Above: A traditional electric trolley bus in San Francisco.
Below: GM’s wireless electric bus prototype.
Electric buses offer many advantages over traditional fossil fuel buses, but they are more expensive and difficult to run. A new model by General Motors may bring them to the mainstream.
The most obvious advantage of electric buses is environmental, but the fact that they don’t spew any harmful gases into the atmosphere is hardly the only benefit. Electric buses are also quieter and smoother to ride than fossil fuel buses, resulting in a more comfortable experience for riders and fewer negative effects to the neighborhoods buses travel through.
Traditionally to run an all electric bus a transit agency had to install overhead wires. This can actually be an advantage as well, since it displays a sense of permanence to the transit line, which gives trolley buses some of the same economic development advantages of actual trolleys. On the other hand, wires can also be a big negative, both visually and fiscally. Installing and maintaining overhead wires adds so much to the cost of running a transit line that very few cities in the US use them.

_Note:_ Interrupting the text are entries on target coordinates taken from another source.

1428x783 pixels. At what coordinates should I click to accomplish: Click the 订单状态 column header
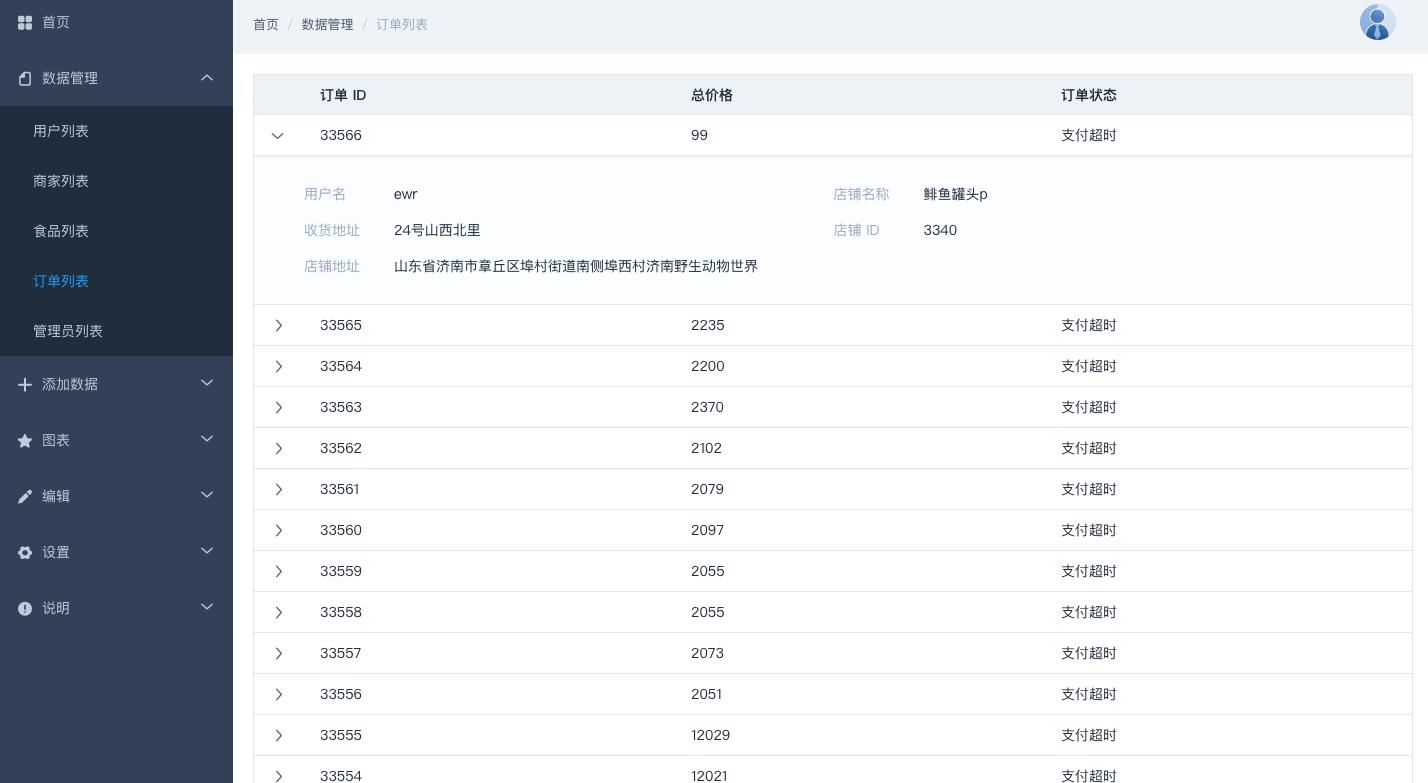coord(1089,95)
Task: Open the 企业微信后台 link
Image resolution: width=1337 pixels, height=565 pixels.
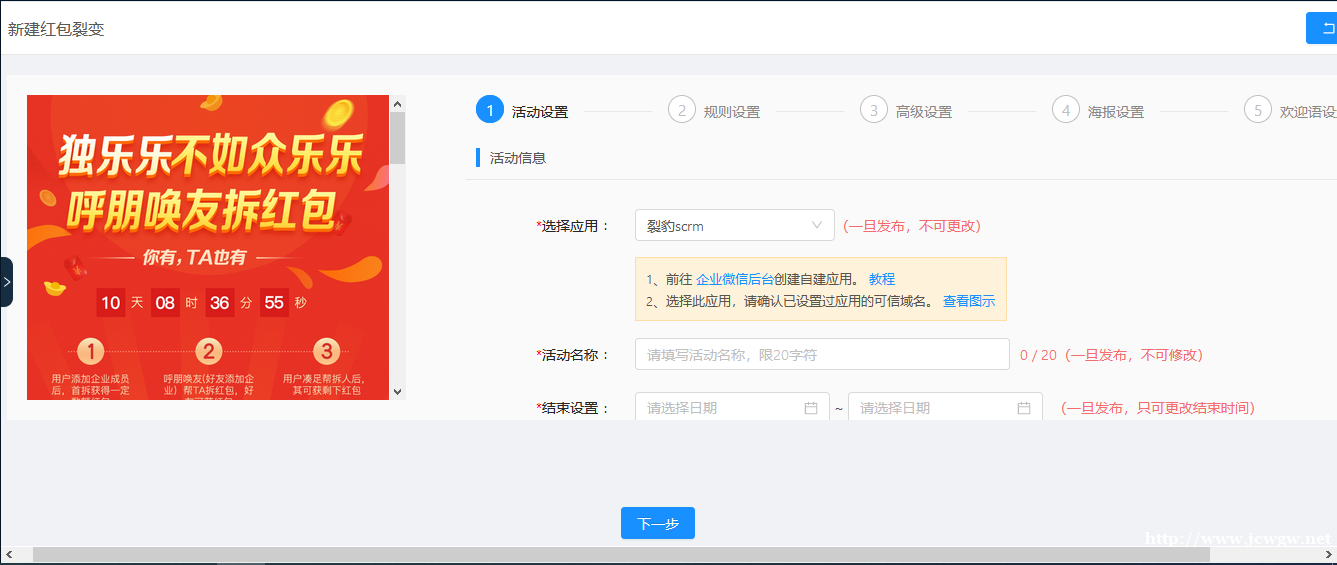Action: click(735, 279)
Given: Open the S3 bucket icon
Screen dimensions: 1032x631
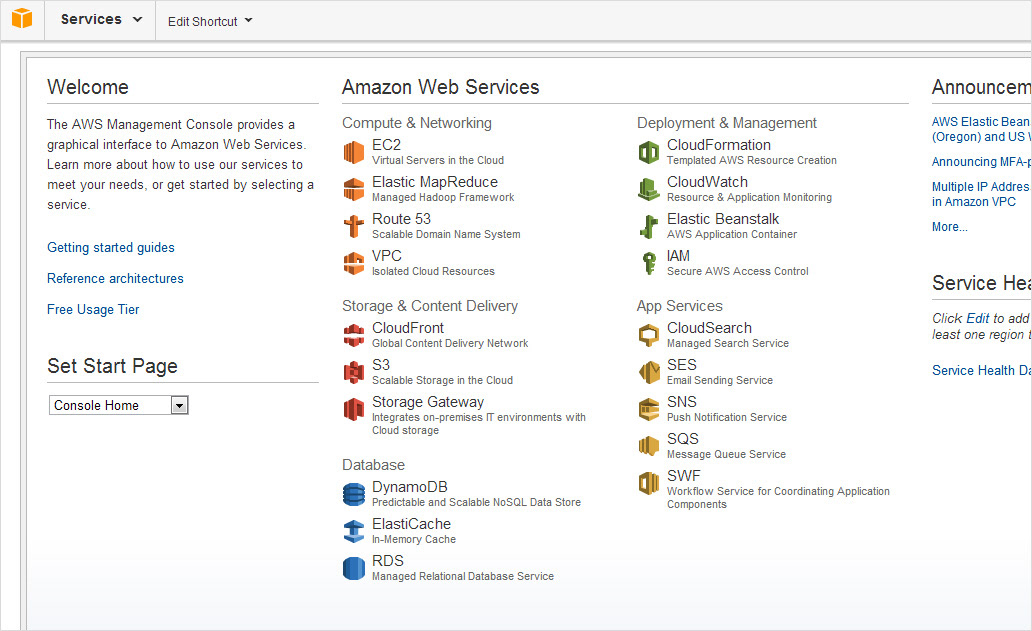Looking at the screenshot, I should pos(353,372).
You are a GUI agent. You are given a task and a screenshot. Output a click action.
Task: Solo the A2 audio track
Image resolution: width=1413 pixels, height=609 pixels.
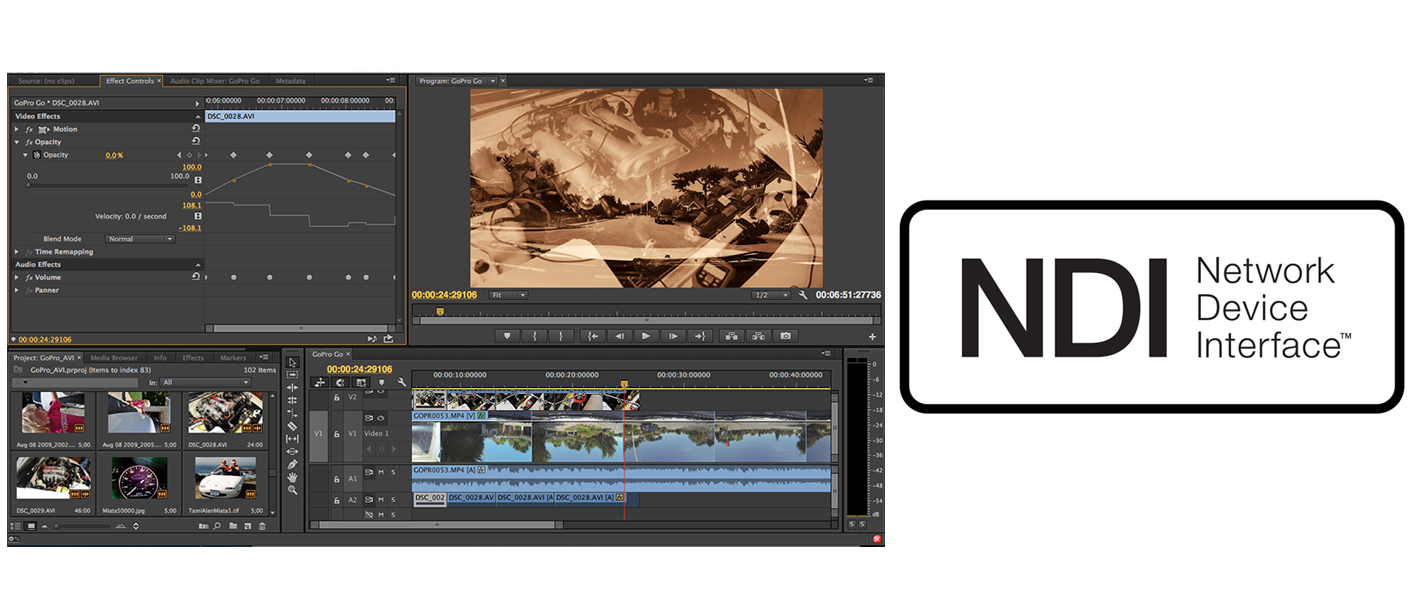coord(393,499)
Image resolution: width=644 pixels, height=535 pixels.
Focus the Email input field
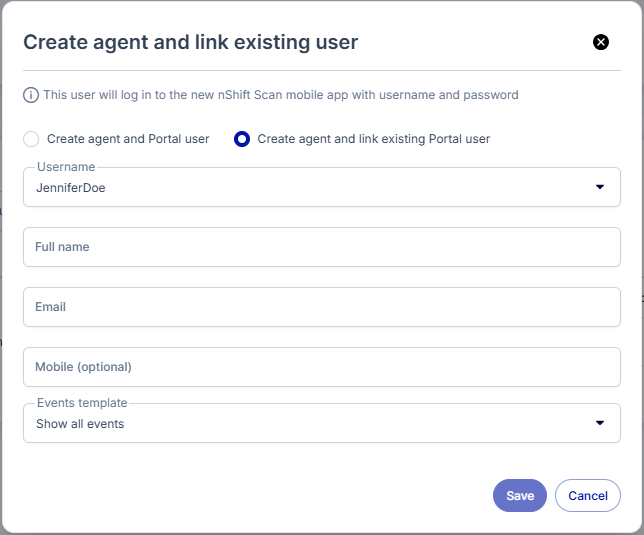click(x=321, y=307)
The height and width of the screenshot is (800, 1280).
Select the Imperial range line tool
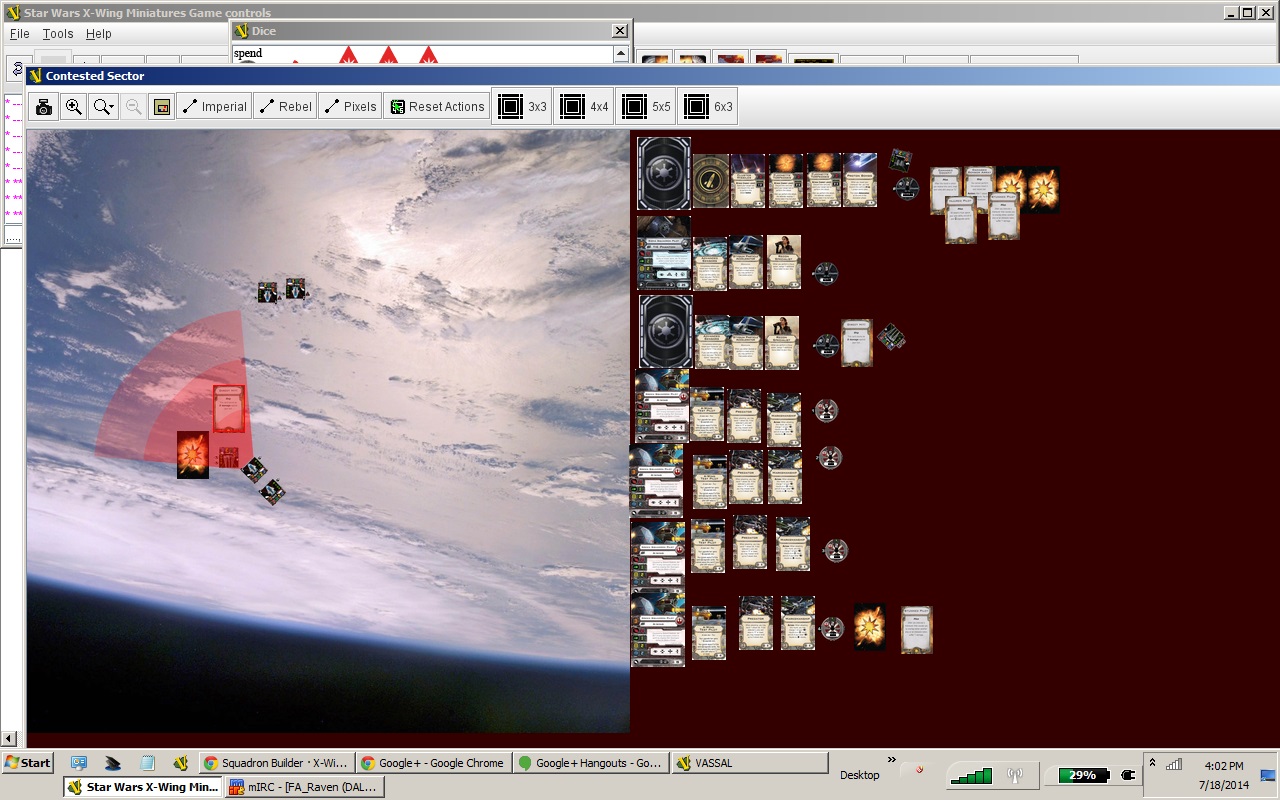[x=213, y=107]
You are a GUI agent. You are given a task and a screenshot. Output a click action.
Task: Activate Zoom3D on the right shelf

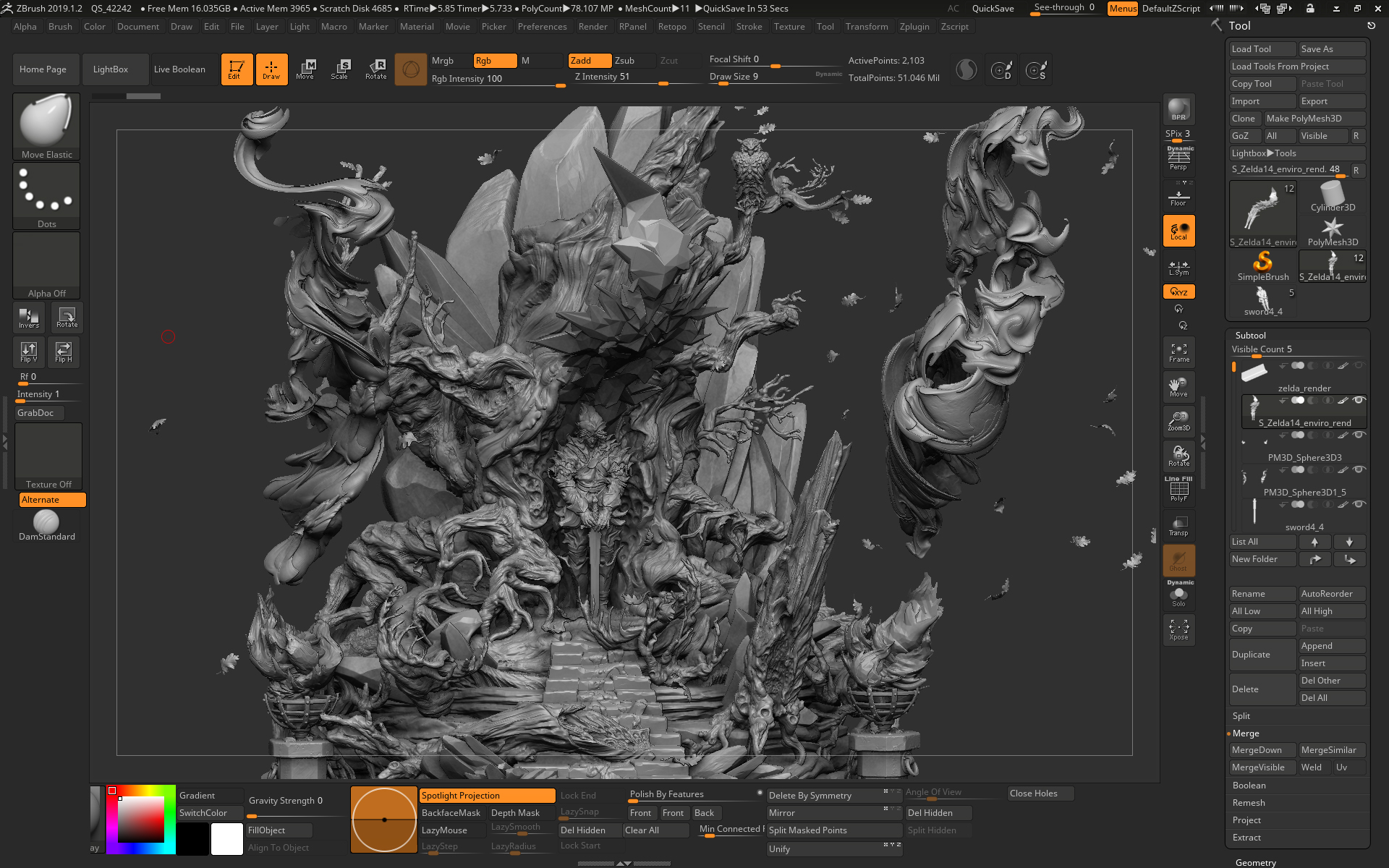pyautogui.click(x=1178, y=420)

But what if it were possible to run an electric bus without the wires? You’d lose that permanence advantage, but the environmental, comfort, and noise advantages would all still apply. And if, after all, wireless streetcars are being developed, why shouldn’t a wireless bus be possible too?
It turns out General Motors is working on one, along with a Colorado-based company called Proterra. Their EcoRide BE-35 model bus is fully electric and runs on lithium-ion battery packs that give it a 40-mile range for every 10-minute charge. The 35-foot, low floor bus design is basically comparable to normal city buses otherwise.
The website doesn’t include many details that will have to be addressed before very many transit agencies pony up money (such as whether the bus can run air conditioning), but if they can make the idea work it has potential to revolutionize urban busing.